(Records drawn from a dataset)

──────

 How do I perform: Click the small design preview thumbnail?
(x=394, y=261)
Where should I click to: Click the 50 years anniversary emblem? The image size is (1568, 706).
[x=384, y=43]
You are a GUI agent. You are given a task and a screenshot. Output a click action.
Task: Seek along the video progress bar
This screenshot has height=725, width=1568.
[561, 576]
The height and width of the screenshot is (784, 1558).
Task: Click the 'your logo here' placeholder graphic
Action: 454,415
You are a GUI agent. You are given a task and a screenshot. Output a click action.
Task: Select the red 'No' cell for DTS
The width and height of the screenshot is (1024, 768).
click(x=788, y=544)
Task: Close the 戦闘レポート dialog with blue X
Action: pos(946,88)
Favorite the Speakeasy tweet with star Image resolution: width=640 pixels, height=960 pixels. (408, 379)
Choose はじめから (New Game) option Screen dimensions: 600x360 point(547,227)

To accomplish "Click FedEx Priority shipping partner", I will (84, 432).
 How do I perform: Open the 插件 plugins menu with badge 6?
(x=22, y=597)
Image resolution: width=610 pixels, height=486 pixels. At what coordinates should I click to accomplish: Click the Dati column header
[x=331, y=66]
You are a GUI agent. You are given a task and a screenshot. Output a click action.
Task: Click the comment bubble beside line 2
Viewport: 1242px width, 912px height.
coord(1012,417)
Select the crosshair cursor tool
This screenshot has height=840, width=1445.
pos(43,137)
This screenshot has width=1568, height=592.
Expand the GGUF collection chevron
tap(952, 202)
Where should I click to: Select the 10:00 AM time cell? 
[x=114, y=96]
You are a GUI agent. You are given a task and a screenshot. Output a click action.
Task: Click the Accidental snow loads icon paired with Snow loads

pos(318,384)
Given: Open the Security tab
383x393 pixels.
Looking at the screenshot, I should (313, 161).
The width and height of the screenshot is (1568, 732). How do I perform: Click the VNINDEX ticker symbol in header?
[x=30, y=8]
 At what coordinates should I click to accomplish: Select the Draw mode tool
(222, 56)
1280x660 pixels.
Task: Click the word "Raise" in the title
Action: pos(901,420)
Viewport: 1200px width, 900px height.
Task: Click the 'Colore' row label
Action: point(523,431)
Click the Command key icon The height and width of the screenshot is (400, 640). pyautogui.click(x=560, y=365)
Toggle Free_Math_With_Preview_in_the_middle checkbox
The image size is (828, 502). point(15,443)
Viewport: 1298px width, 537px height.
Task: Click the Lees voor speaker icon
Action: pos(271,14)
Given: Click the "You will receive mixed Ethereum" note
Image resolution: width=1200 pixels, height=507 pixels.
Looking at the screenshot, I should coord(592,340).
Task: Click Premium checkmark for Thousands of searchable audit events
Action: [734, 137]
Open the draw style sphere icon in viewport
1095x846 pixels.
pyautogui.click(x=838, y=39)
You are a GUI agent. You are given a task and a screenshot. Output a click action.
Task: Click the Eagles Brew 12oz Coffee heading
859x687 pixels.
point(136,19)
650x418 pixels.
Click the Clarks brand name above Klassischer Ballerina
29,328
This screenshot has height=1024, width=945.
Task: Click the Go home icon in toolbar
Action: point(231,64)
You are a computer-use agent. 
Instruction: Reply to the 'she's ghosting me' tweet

──────

PROBLEM STATEMENT – Please give again the lines above between the line holding "This screenshot has width=1568, height=592." and the line holding "Given: Open the Security tab", inclusive, exactly as they are and with nothing added.

YOUR RESPONSE –
This screenshot has width=1568, height=592.
Expand the GGUF collection chevron
tap(952, 202)
Where should I click to: Select the 10:00 AM time cell? 
[x=114, y=96]
You are a GUI agent. You are given a task and a screenshot. Output a click action.
Task: Click the Accidental snow loads icon paired with Snow loads

pos(318,384)
Given: Open the Security tab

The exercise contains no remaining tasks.